## HS12MBR - Minimum Bounding Rectangle

Compute the Minimum Bounding Rectangle (MBR) that surrounds the given set of 2D objects, i.e., the axis-aligned rectangle, which contains all of the specified objects and is the one with minimum area among all rectangles with this property.

### Input

First, you are given t (t<100) - the number of test cases.

Each of the test cases starts with one integer n (n < 100) - the number of objects in the set. In the successive n lines, the descriptions of the objects follow.

Each object is described by one character and some parameters:

• a point: p x y, where x and y are point coordinates.
• a circle: c x y r, where x and y are the center coordinates and r is the radius of the circle.
• a line segment: l x1 y1 x2 y2, where xi, yi are the coordinates of the endpoints of the line.

Successive test cases are separated by an empty line.

### Output

For each of the test cases output four numbers - the coordinates of the two points that correspond to the lower left and the upper right corner of the MBR, in the following order: first the x-coordinate of the lower left corner, then the y-coordinate of the lower left corner, the x-coordinate of the upper right corner and the y-coordinate of upper right corner.
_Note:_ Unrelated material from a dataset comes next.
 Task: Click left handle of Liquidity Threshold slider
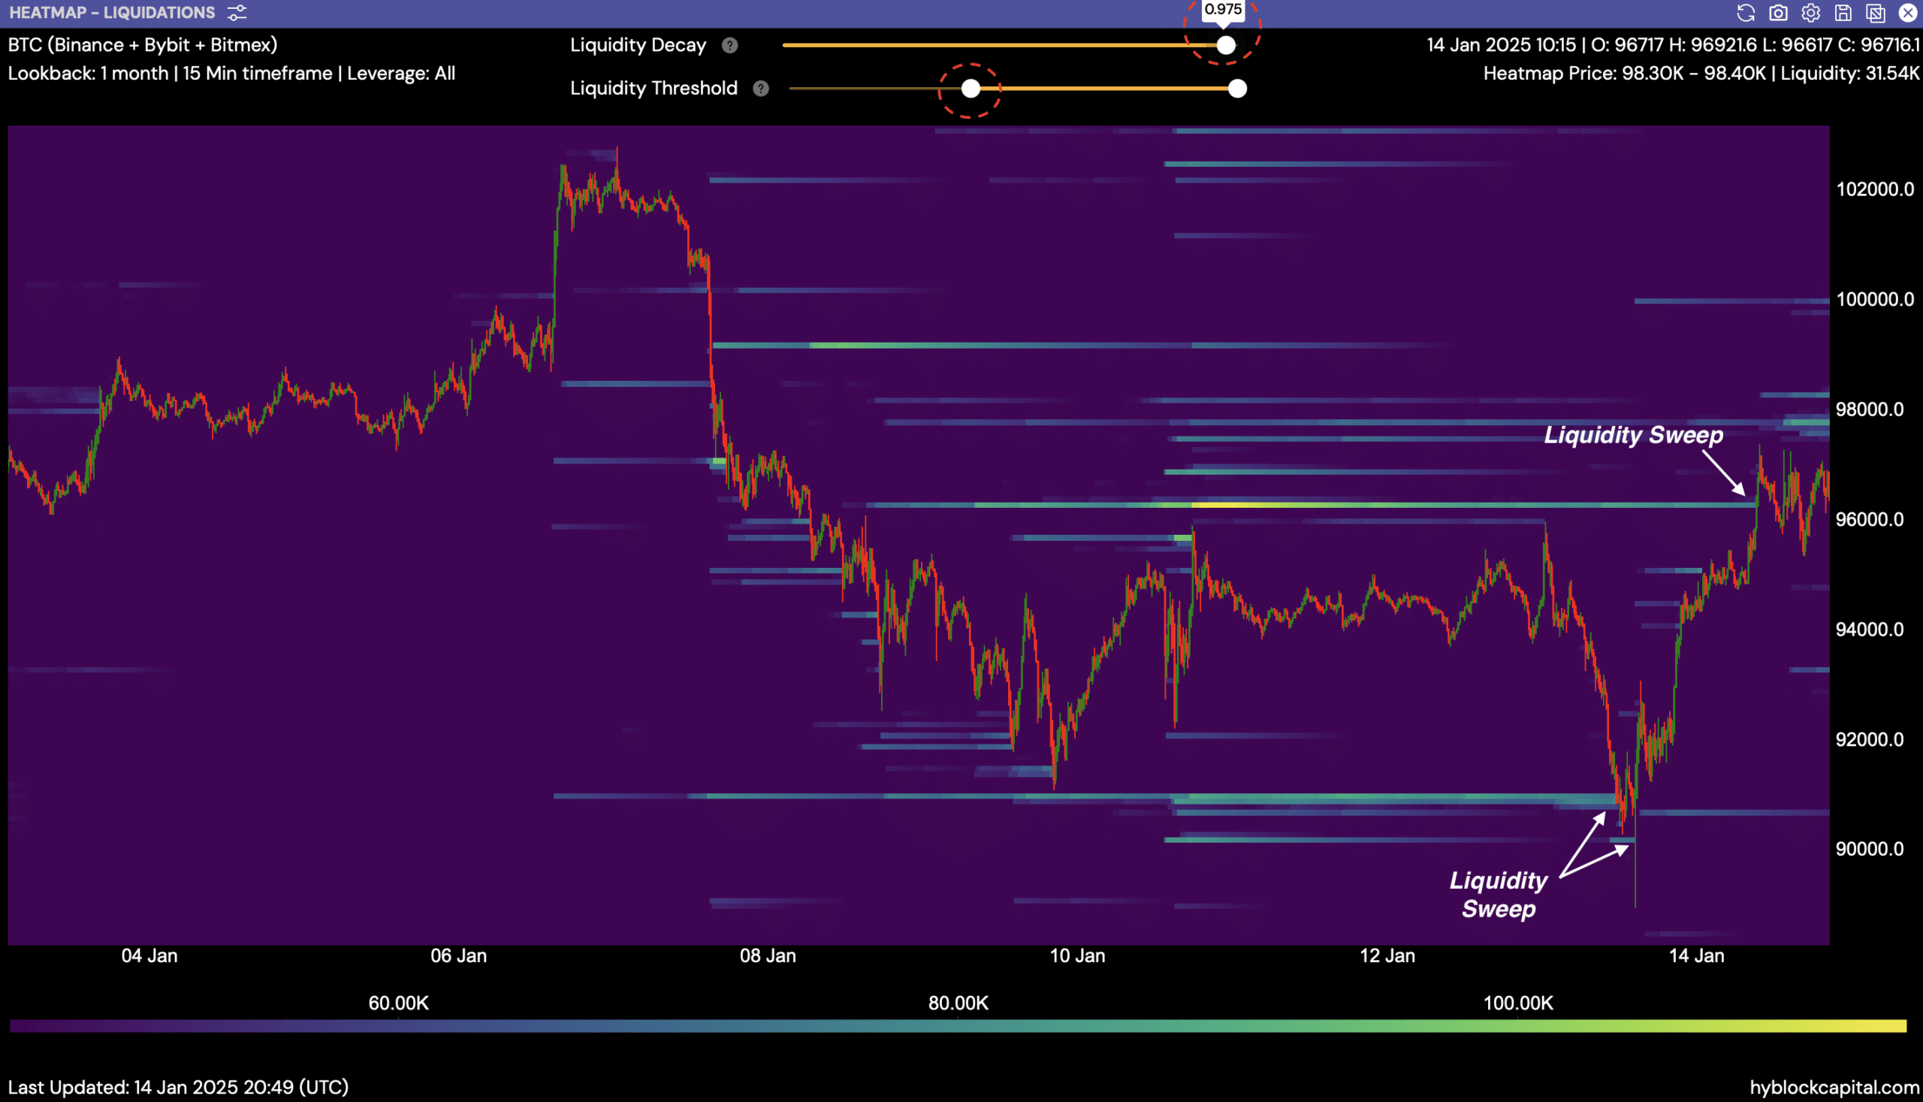click(970, 89)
You can assume that all object parameters are integers and that -1000 -1000 1000 1000 is a bounding rectangle for all of them.

### Example

```Input:
3
1
p 3 3

2
c 10 10 20
c 20 20 10

1
l 0 0 100 20

Output:
3 3 3 3
-10 -10 30 30
0 0 100 20
```

### Test case description

```test 1: points only    (2 pts)
test 2: circles only   (2 pts)
test 3: lines only     (2 pts)
test 4: mixed          (2 pts)
test 5: mixed          (2 pts)
```